PARIS—The world is about to go on a carbon diet. It won’t be easy—or cheap.
Nearly 200 nations across the world on Saturday approved a first-of-its-kind universal agreement to wean Earth off fossil fuels and slow global warming, patting themselves on the back for showing such resolve.
On Sunday morning, like for many first day dieters, the reality sets in. The numbers—like calorie limits and hours needed in the gym—are daunting.
How daunting? Try more than 7.04 billion tons (if you really want to have your eyes bug out, that’s 15.5 trillion pounds). That’s how much carbon dioxide needs to stay in the ground instead of being spewed into the atmosphere for those reductions to happen, even if you take the easier of two goals mentioned in Saturday’s deal. To get to the harder goal, it’s even larger numbers.
In the pact, the countries pledged to limit global warming to about another degree Celsius (1.8 degrees Fahrenheit) from now—and if they can, only half that.
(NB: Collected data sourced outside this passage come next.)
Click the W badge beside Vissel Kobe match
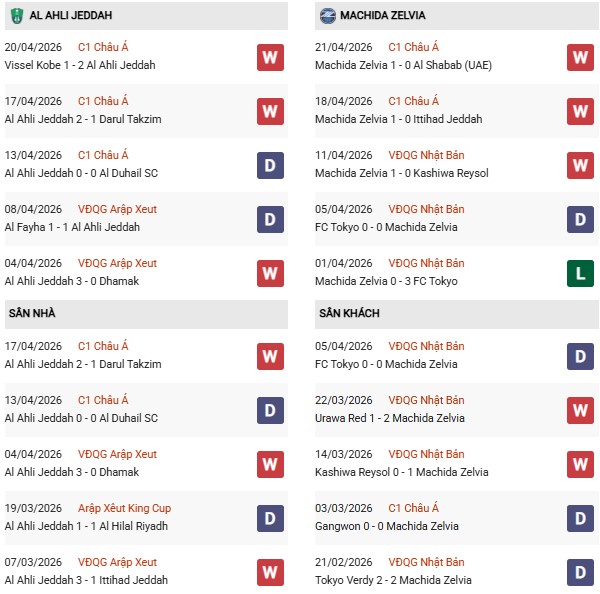Image resolution: width=600 pixels, height=594 pixels. (x=270, y=57)
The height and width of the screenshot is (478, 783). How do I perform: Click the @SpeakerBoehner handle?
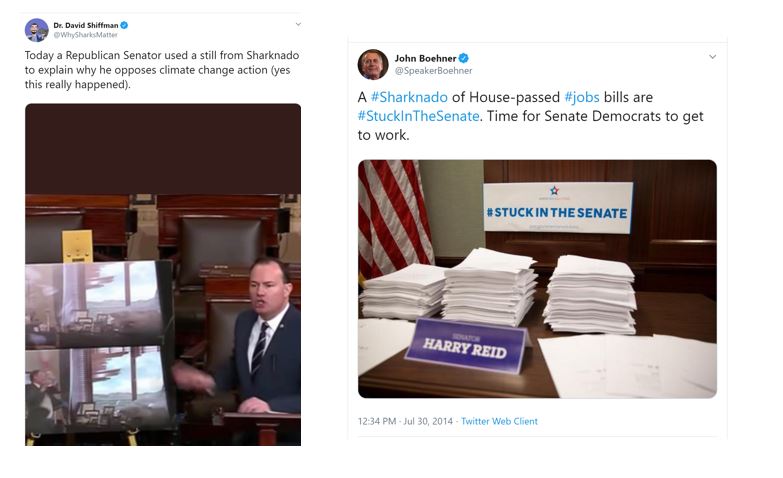tap(433, 70)
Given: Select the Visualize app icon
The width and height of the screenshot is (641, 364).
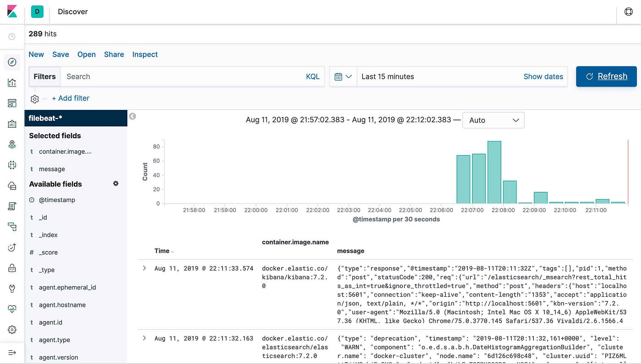Looking at the screenshot, I should 12,83.
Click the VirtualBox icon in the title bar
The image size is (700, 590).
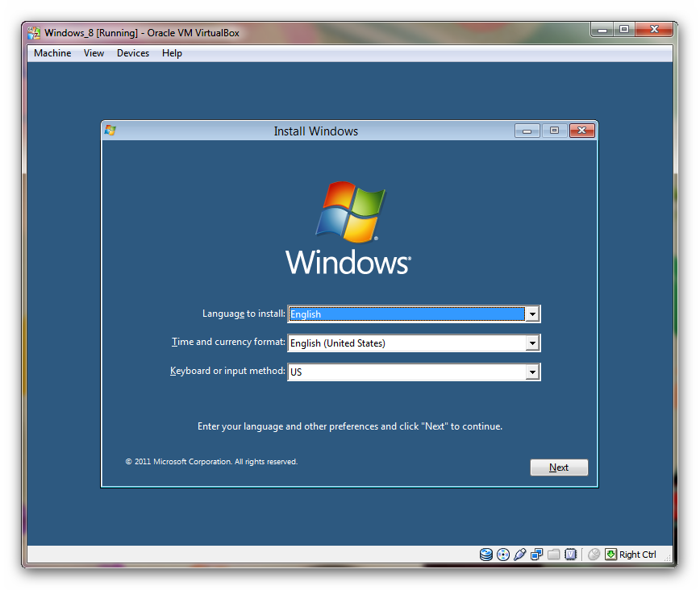pyautogui.click(x=34, y=33)
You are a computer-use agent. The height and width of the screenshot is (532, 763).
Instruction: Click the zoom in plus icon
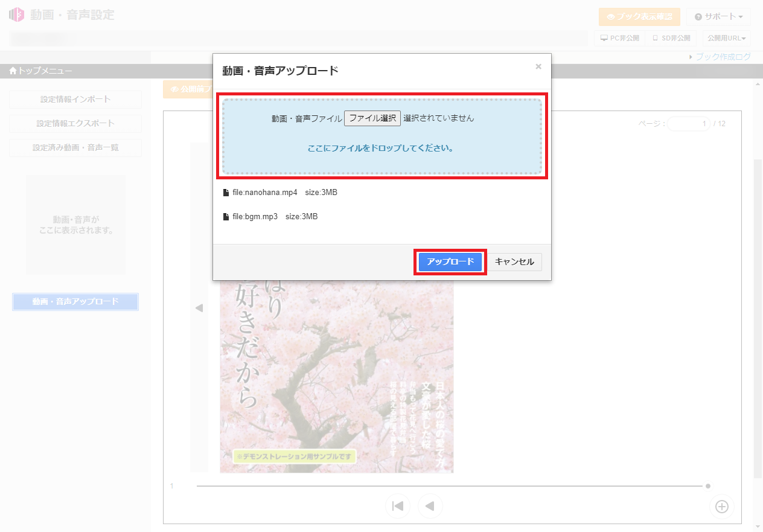721,507
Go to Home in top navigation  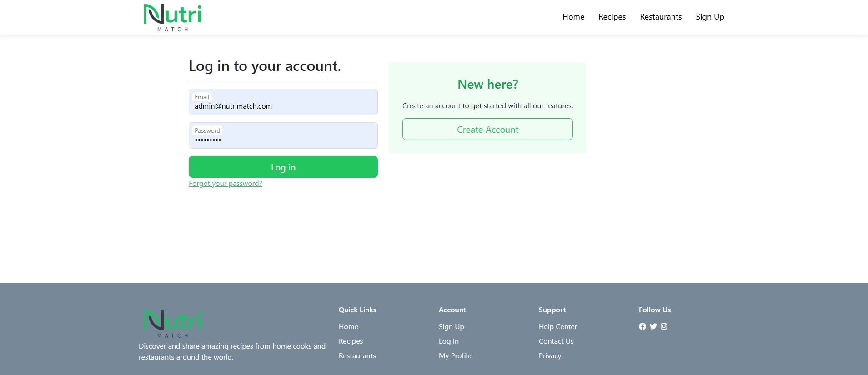tap(573, 17)
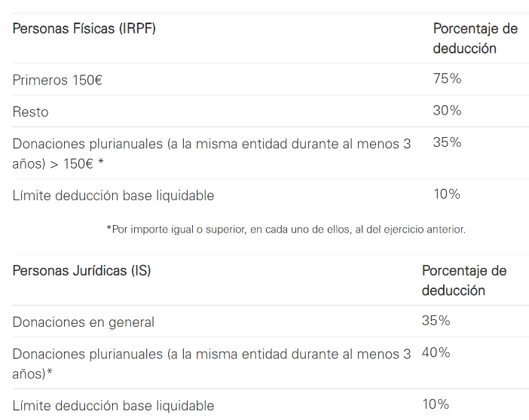Click the 35% value in IRPF table
Image resolution: width=529 pixels, height=420 pixels.
click(x=447, y=142)
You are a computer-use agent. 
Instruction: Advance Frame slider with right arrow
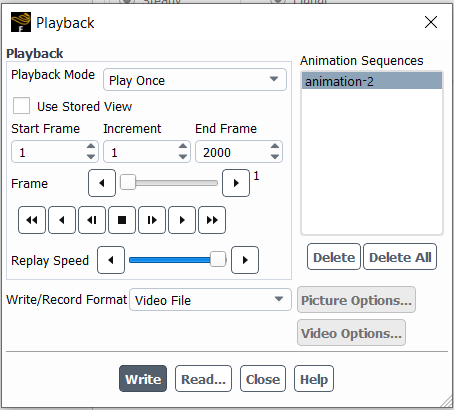[236, 183]

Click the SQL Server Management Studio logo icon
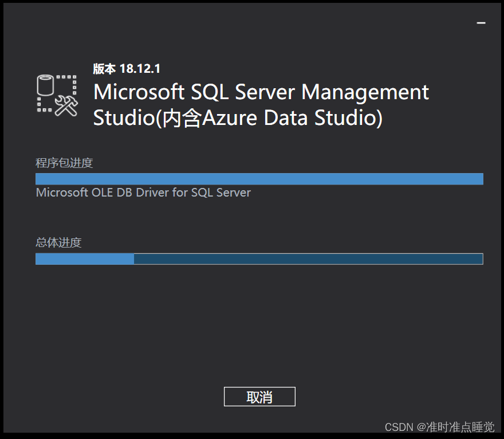click(x=56, y=93)
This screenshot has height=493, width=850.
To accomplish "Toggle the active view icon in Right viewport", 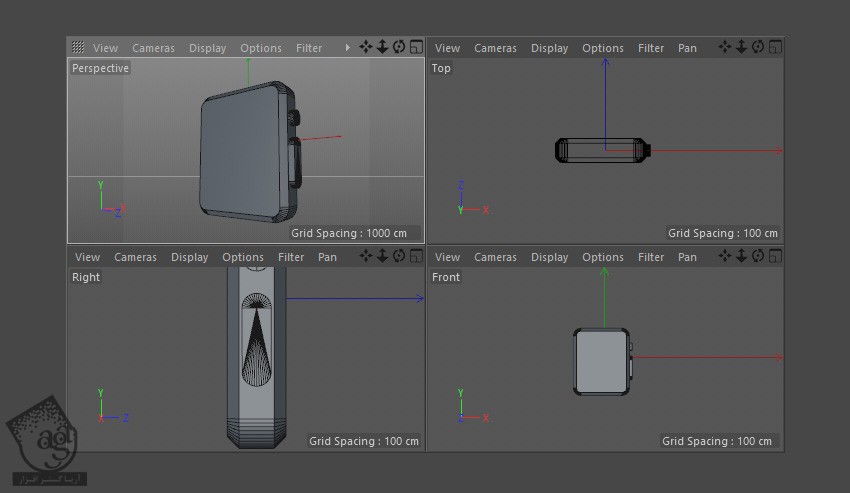I will click(416, 257).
Another, more vague, goal is that by sometime in the second half of the century, man-made greenhouse gas emissions—which includes methane and other heat-trapping gases as well as carbon dioxide—won’t exceed the amount that nature absorbs. Earth’s carbon cycle, which is complex and ever-changing, would have to get back to balance.
In practice, that means the world has to emit close to zero greenhouse gases by 2070 to reach the easier goal, or by 2050 to reach the harder one, said John Schellnhuber, director of the Potsdam Institute for Climate Impact Research in Germany.